- **Problem to work on**:
Whatever the records say, repeat them exactly as given.

=== Begin Enclosure ===

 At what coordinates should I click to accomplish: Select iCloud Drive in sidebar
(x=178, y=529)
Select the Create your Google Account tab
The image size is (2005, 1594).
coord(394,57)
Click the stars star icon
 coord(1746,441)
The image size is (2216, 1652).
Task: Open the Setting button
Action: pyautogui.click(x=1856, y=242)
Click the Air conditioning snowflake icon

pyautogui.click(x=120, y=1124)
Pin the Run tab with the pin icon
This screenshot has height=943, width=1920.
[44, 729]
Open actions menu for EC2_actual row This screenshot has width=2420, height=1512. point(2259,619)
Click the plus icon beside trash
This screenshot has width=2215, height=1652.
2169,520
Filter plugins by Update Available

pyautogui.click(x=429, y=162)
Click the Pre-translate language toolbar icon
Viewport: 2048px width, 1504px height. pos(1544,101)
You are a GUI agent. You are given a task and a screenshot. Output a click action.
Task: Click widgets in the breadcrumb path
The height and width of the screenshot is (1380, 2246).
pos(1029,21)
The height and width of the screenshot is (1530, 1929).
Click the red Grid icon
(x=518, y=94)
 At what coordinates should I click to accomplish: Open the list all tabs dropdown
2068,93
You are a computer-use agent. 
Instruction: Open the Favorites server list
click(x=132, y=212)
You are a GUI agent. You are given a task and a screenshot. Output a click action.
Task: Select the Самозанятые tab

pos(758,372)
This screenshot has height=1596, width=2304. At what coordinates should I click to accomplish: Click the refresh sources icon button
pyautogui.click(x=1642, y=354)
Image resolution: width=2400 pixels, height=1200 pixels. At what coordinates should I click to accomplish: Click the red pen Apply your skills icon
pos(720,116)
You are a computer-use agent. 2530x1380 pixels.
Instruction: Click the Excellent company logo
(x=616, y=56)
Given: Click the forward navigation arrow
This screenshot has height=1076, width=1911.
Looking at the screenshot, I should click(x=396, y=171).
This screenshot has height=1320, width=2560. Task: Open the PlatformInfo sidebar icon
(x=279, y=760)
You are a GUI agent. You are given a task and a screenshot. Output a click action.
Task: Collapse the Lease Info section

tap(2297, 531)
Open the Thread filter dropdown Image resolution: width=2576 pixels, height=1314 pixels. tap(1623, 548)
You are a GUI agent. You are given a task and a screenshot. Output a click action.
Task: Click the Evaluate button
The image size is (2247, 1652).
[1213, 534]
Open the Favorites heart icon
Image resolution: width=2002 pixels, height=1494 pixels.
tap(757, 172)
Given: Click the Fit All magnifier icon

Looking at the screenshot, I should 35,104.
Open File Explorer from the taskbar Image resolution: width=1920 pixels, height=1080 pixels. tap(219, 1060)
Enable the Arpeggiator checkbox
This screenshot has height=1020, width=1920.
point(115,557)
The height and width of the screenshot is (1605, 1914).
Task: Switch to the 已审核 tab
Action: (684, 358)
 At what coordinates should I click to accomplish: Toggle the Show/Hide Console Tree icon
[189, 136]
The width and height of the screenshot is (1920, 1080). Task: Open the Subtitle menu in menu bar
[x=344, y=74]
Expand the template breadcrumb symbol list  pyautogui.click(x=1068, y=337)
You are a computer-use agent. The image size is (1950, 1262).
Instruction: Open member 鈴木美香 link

=== End Enclosure ===

- **Output**:
 At what coordinates should I click to accomplish: Select iCloud Drive in sidebar
(x=178, y=529)
Select the Create your Google Account tab
The image size is (2005, 1594).
coord(394,57)
Click the stars star icon
 coord(1746,441)
The image size is (2216, 1652).
Task: Open the Setting button
Action: pyautogui.click(x=1856, y=242)
Click the Air conditioning snowflake icon

pyautogui.click(x=120, y=1124)
Pin the Run tab with the pin icon
This screenshot has height=943, width=1920.
[44, 729]
Open actions menu for EC2_actual row This screenshot has width=2420, height=1512. point(2259,619)
Click the plus icon beside trash
This screenshot has width=2215, height=1652.
2169,520
Filter plugins by Update Available

pyautogui.click(x=429, y=162)
Click the Pre-translate language toolbar icon
Viewport: 2048px width, 1504px height. pos(1544,101)
You are a GUI agent. You are given a task and a screenshot. Output a click action.
Task: Click widgets in the breadcrumb path
The height and width of the screenshot is (1380, 2246).
pos(1029,21)
The height and width of the screenshot is (1530, 1929).
Click the red Grid icon
(x=518, y=94)
 At what coordinates should I click to accomplish: Open the list all tabs dropdown
2068,93
You are a computer-use agent. 
Instruction: Open the Favorites server list
click(x=132, y=212)
You are a GUI agent. You are given a task and a screenshot. Output a click action.
Task: Select the Самозанятые tab

pos(758,372)
This screenshot has height=1596, width=2304. At what coordinates should I click to accomplish: Click the refresh sources icon button
pyautogui.click(x=1642, y=354)
Image resolution: width=2400 pixels, height=1200 pixels. At what coordinates should I click to accomplish: Click the red pen Apply your skills icon
pos(720,116)
You are a computer-use agent. 2530x1380 pixels.
Instruction: Click the Excellent company logo
(x=616, y=56)
Given: Click the forward navigation arrow
This screenshot has height=1076, width=1911.
Looking at the screenshot, I should click(x=396, y=171).
This screenshot has height=1320, width=2560. Task: Open the PlatformInfo sidebar icon
(x=279, y=760)
You are a GUI agent. You are given a task and a screenshot. Output a click action.
Task: Collapse the Lease Info section

tap(2297, 531)
Open the Thread filter dropdown Image resolution: width=2576 pixels, height=1314 pixels. tap(1623, 548)
You are a GUI agent. You are given a task and a screenshot. Output a click action.
Task: Click the Evaluate button
The image size is (2247, 1652).
[1213, 534]
Open the Favorites heart icon
Image resolution: width=2002 pixels, height=1494 pixels.
tap(757, 172)
Given: Click the Fit All magnifier icon

Looking at the screenshot, I should 35,104.
Open File Explorer from the taskbar Image resolution: width=1920 pixels, height=1080 pixels. tap(219, 1060)
Enable the Arpeggiator checkbox
This screenshot has height=1020, width=1920.
point(115,557)
The height and width of the screenshot is (1605, 1914).
Task: Switch to the 已审核 tab
Action: (684, 358)
 At what coordinates should I click to accomplish: Toggle the Show/Hide Console Tree icon
[189, 136]
The width and height of the screenshot is (1920, 1080). Task: Open the Subtitle menu in menu bar
[x=344, y=74]
Expand the template breadcrumb symbol list  pyautogui.click(x=1068, y=337)
You are a computer-use agent. The image size is (1950, 1262).
Instruction: Open member 鈴木美香 link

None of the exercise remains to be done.